15th Annual Conference of the International Speech Communication Association

September 14-18, 2014

A Flexible Front-End for HTS

Matthew P. Aylett (1), Rasmus Dall (2), Arnab Ghoshal (2), Gustav Eje Henter (2), Thomas Merritt (2)

(1) CereProc, UK
(2) University of Edinburgh, UK

Parametric speech synthesis techniques depend on full context acoustic models generated by language front-ends, which analyse linguistic and phonetic structure. HTS, the leading parametric synthesis system, can use a number of different front-ends to generate full context models for synthesis and training. In this paper we explore the use of a new text processing front-end that has been added to the speech recognition toolkit Kaldi as part of an ongoing project to produce a new parametric speech synthesis system, Idlak.
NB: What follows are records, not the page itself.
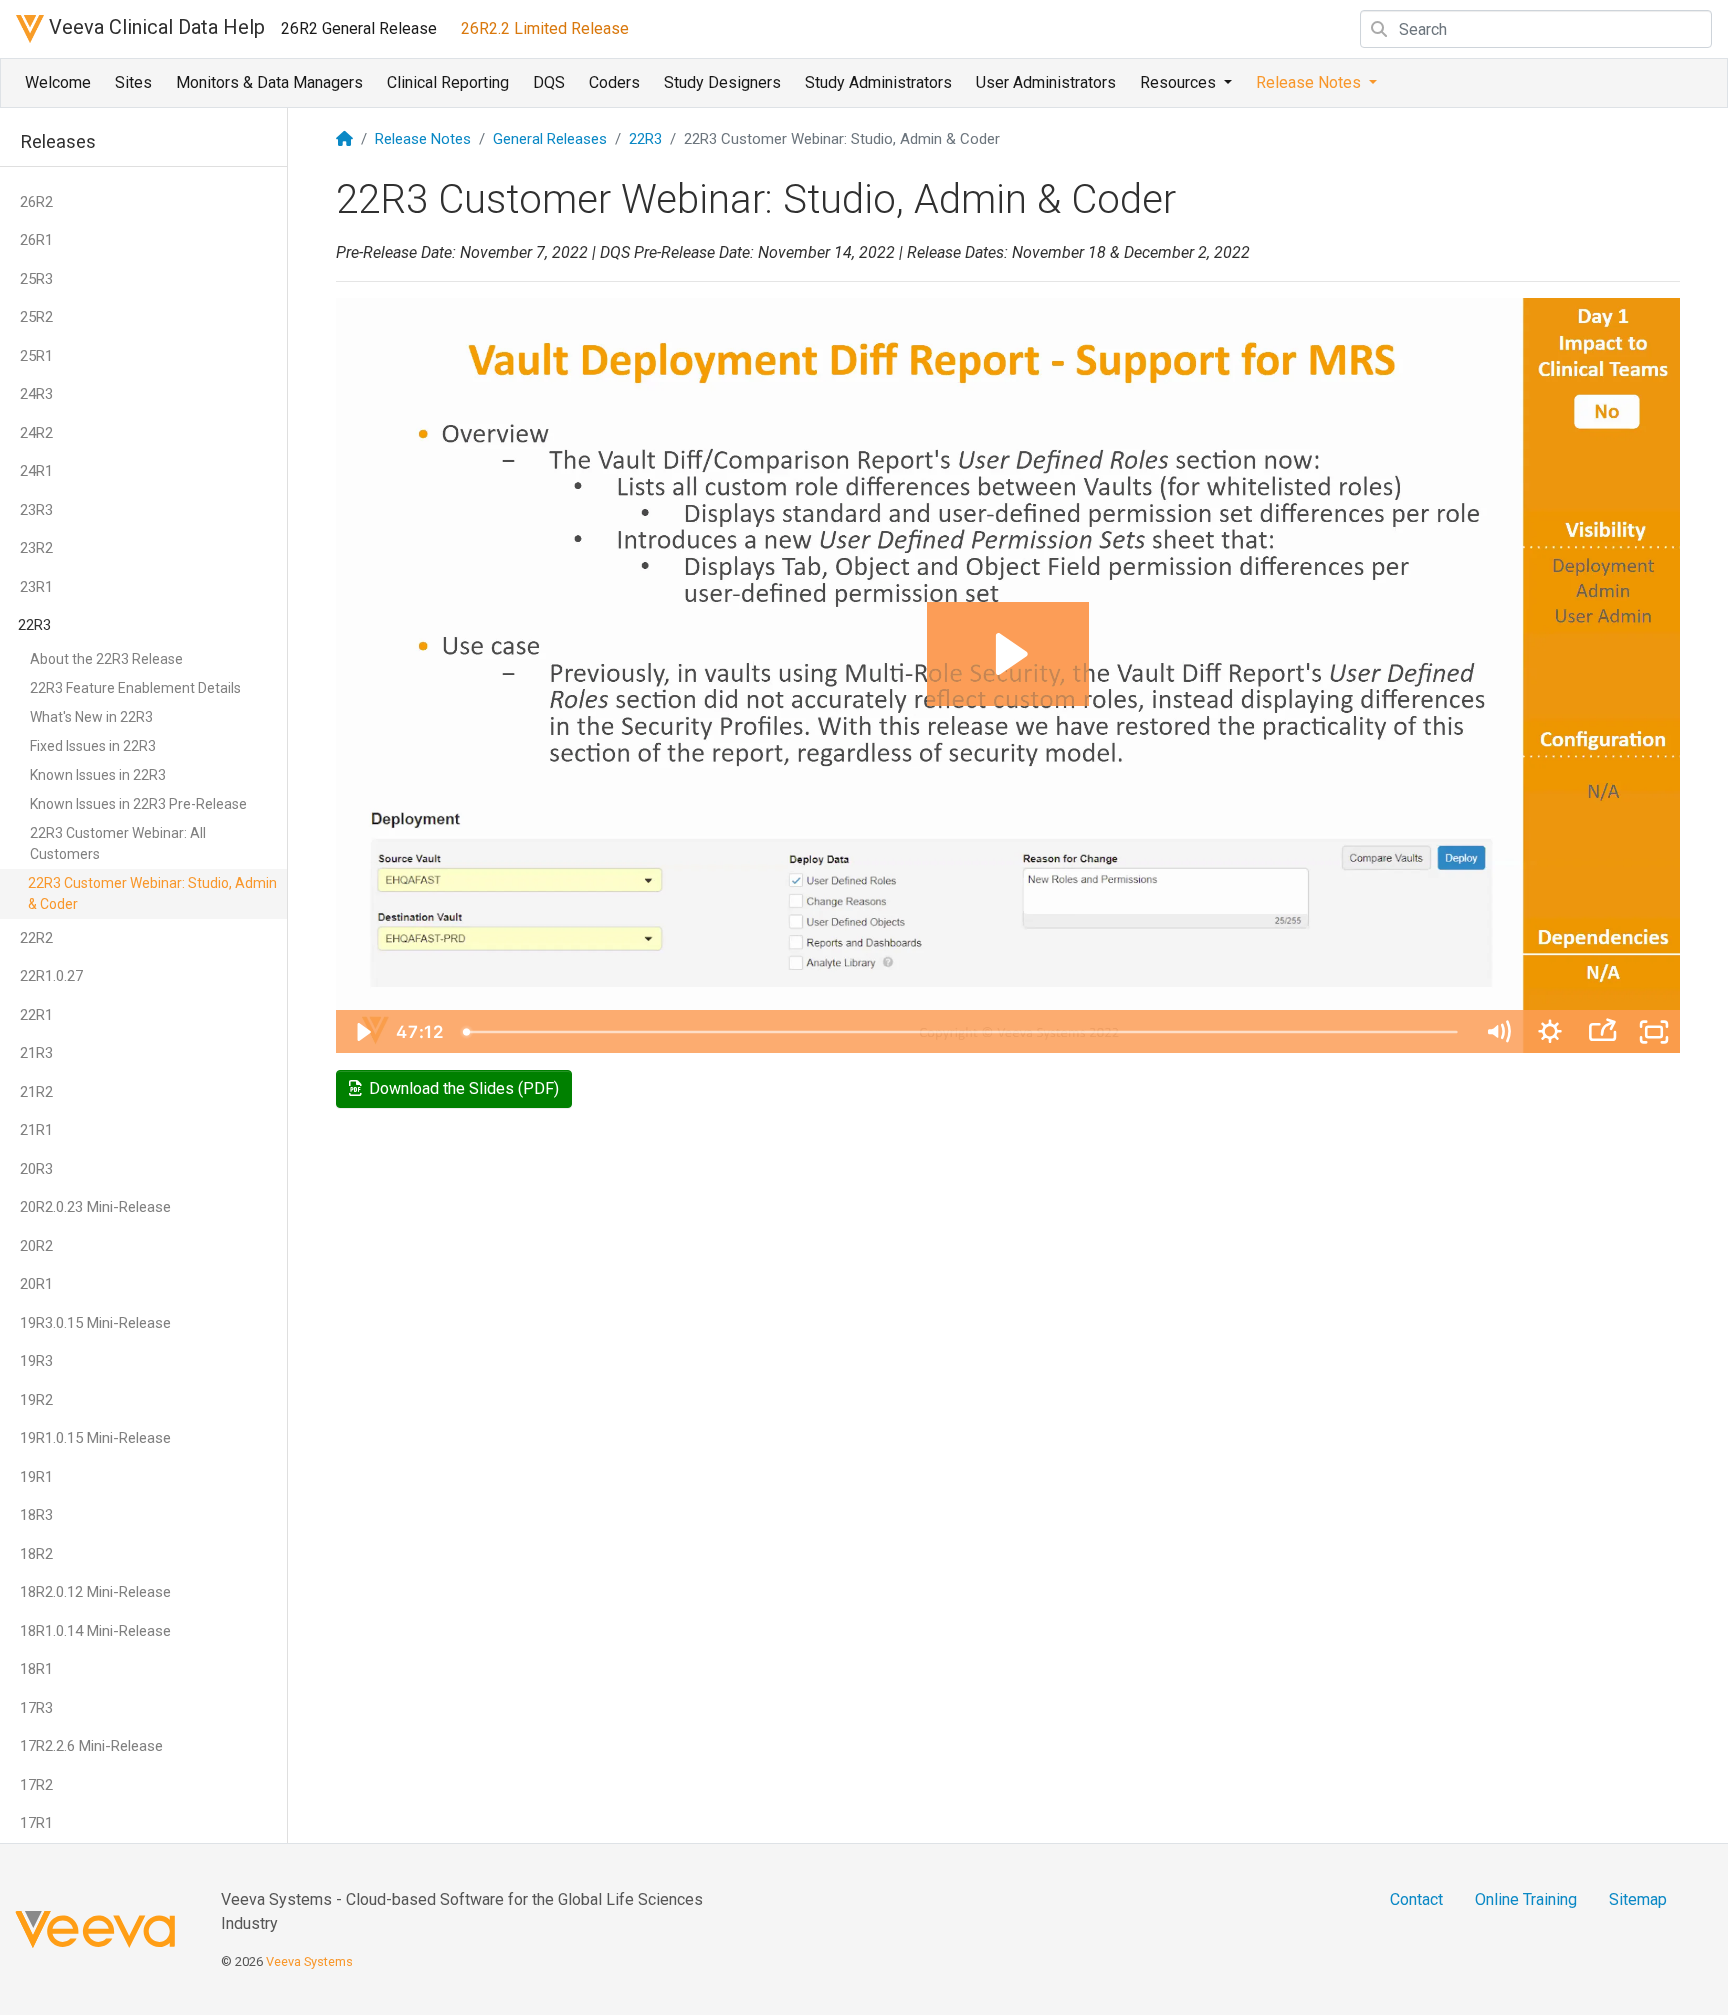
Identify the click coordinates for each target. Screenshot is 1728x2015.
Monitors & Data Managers (269, 82)
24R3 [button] (36, 394)
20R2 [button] (36, 1246)
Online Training (1526, 1899)
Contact (1416, 1899)
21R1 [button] (36, 1130)
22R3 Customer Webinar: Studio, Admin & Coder (152, 893)
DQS (549, 82)
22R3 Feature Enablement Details (135, 688)
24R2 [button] (36, 433)
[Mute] (1498, 1032)
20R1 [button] (36, 1284)
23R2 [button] (36, 548)
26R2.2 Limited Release (545, 28)
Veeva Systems (309, 1961)
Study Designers (722, 82)
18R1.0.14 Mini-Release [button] (95, 1631)
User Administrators (1046, 82)
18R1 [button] (36, 1669)
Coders (614, 82)
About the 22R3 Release (106, 659)
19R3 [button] (36, 1361)
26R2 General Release (359, 28)
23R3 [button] (36, 510)
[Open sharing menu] (1602, 1032)
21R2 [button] (36, 1092)
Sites (133, 82)
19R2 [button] (36, 1400)
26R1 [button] (36, 240)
The use of XML specification files, a modular design, and modern coding and testing approaches, make the Idlak front-end ideal for adding, altering and experimenting with the contexts used in full context acoustic models. The Idlak front-end was evaluated against the standard Festival front-end in the HTS system. Results from the Idlak front-end compare well with the more mature Festival front-end (Idlak - 2.83 MOS vs Festival - 2.85 MOS), although a slight reduction in naturalness perceived by non-native English speakers can be attributed to Festival's insertion of non-punctuated pauses.

Full Paper

Bibliographic reference.  Aylett, Matthew P. / Dall, Rasmus / Ghoshal, Arnab / Henter, Gustav Eje / Merritt, Thomas (2014): "A flexible front-end for HTS", In INTERSPEECH-2014, 1283-1287.